Анна готовилась стать адвокатом. Она изучала право, понимала механику этой профессии, восхищалась ее великими мастерами и вместе с тем отлично понимала, сколько рутины таится в ораторском красноречии адвокатов. У одного лишь Виктора она не чувствовала никакой фальши. Он, казалось, и в самом деле был глубоко возмущен действиями полиции, зверски расправившейся с демонстрацией трамвайщиков, и искренно боролся за чистоту Польши, какую создали в своих мечтах Мицкевич и Жеромский, и не боялся в этой борьбе бросить слово правды в лицо самым высокопоставленным сановникам.
Но и не за это полюбила его Анна. Вернее, и за это, и не за это. Просто так получилось. Неясные мечты ее юности были навеяны книгами Жеромского, Пруса, Ожешко, которых впоследствии обычно заменяют другие властители дум, но это происходит значительно позднее, когда характер уже сформируется. Мечты заставляли ее искать в жизни не обыденное счастье, а что-то более возвышенное. Откуда Анне было знать, как должен выглядеть ее идеал? И почему напыщенные речи молодого адвоката не могли сойти за воплощение ее мечтаний?

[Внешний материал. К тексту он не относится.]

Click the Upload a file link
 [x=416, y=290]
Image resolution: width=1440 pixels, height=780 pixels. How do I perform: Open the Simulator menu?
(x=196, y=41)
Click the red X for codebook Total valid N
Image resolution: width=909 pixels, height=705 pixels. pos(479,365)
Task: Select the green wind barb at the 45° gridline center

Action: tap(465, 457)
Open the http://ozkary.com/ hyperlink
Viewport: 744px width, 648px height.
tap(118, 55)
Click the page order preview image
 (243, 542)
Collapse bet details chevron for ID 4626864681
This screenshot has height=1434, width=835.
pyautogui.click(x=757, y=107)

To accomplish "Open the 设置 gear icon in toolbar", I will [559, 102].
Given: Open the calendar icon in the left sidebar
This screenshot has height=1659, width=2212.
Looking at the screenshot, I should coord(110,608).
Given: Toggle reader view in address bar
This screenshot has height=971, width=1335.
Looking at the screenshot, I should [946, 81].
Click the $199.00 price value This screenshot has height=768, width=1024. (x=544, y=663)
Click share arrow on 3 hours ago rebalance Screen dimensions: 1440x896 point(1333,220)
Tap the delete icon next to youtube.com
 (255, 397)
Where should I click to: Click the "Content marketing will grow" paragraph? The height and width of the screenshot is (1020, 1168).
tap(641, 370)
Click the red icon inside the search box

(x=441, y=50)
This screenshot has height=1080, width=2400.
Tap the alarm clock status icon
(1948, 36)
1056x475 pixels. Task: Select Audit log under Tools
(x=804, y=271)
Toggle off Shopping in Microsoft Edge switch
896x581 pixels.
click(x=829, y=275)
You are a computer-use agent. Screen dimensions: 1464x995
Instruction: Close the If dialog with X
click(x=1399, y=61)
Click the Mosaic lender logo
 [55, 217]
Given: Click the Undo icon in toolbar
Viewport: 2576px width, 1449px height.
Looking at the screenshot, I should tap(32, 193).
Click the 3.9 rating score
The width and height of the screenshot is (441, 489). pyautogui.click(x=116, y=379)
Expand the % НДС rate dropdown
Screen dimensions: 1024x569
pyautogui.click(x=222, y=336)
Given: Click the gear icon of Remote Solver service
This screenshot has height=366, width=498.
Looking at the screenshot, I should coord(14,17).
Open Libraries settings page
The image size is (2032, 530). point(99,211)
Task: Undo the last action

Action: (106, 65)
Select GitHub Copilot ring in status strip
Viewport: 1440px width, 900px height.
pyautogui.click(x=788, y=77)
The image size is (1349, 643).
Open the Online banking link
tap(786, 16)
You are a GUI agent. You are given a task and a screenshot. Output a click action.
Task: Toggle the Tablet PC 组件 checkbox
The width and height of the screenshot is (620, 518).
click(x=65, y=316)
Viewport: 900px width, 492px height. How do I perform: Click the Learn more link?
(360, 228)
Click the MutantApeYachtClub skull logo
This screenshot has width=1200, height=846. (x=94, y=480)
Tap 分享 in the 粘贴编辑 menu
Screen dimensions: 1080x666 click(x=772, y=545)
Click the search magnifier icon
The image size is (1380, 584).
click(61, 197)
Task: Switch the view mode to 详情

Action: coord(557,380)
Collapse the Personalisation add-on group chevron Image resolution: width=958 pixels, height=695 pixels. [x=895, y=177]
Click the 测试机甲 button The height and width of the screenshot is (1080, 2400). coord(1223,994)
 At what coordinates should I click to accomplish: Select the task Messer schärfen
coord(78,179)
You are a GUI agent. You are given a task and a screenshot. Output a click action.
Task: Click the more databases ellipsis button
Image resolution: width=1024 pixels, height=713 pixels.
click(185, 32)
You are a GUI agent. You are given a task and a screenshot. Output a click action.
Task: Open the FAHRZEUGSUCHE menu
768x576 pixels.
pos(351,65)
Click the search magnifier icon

К тому же была весна, и эпидемия влюбленности поразила и ее и всех ее подруг. Теперь объяснять все ошибкой нельзя - это будет трусостью и ложью. Нет, именно любовь родилась тогда, выросла в этом мрачном зале и в течение двух или трех лет составляла смысл существования Анны, помогла почти безропотно перенести личные неудачи и в их числе самую большую - отказ от своей профессии.
Став женой Виктора, она не могла спокойно уснуть, если на следующий день у него было важное дело в суде. С замиранием сердца слушала она реплики прокурора и волновалась так, будто ей самой предстояло долгие годы сидеть за решеткой, если бы Виктор проиграл дело, но зато совершенно спокойно встретила сообщение о том, что ему не удалось найти для нее место стажера-юриста. Виктор, правда, постарался смягчить этот удар рассуждениями о том, что сейчас среди адвокатов безработица и даже отцы семейств не могут пробиться в адвокатуру, так зачем же ей, материально обеспеченной, переходить им дорогу?
Анна согласилась и некоторое время была даже довольна: так она еще ближе к Виктору.
Он, как говорится, был хорошим мужем. Всегда спокойный, ласковый (а в случае чего, сыграв на чувствительной струнке, его легко было сделать ласковым), он любил ее, правда, быть может, немножко показной любовью, но вполне искренно. Виктор гордился Анной, ее нарядами, ее красотой, охотно ездил с ней к портным, скорнякам, модисткам, разбирался в модах не хуже ее самой, волновался, спорил, был даже ревнив, но ровно настолько, чтобы жена все время чувствовала, как ее любят и ценят, потому что, в сущности, не мог себе представить, будто кто-то может сравниться с ним. Был ли он сам ей верен? Сначала Анна была слишком влюблена, чтобы в этом усомниться, а со временем вопрос этот волновал ее все меньше и меньше.
Словом, когда подруги приходили к ней с жалобами на свою супружескую жизнь, Анна слушала их с удивлением: ее Виктор не совершил далее десятой доли таких проступков. Она вполне могла бы сказать: "Мой? Никогда!" - но молчала. Знакомые и друзья считали их брак образцовым.
С чего же все началось? Почему эта бесспорная, искренняя и взаимная любовь начала гаснуть? Физическое отвращение? Нет, этим вопросам она вообще не придавала большого значения, да ничего такого и не чувствовала, скорее наоборот. Понравился кто-то другой? Ничего подобного. И вот теперь она была не в состоянии ни объяснить внутреннего импульса, толкнувшего ее в свое время к Виктору, ни осознать истинной причины своей все растущей отчужденности.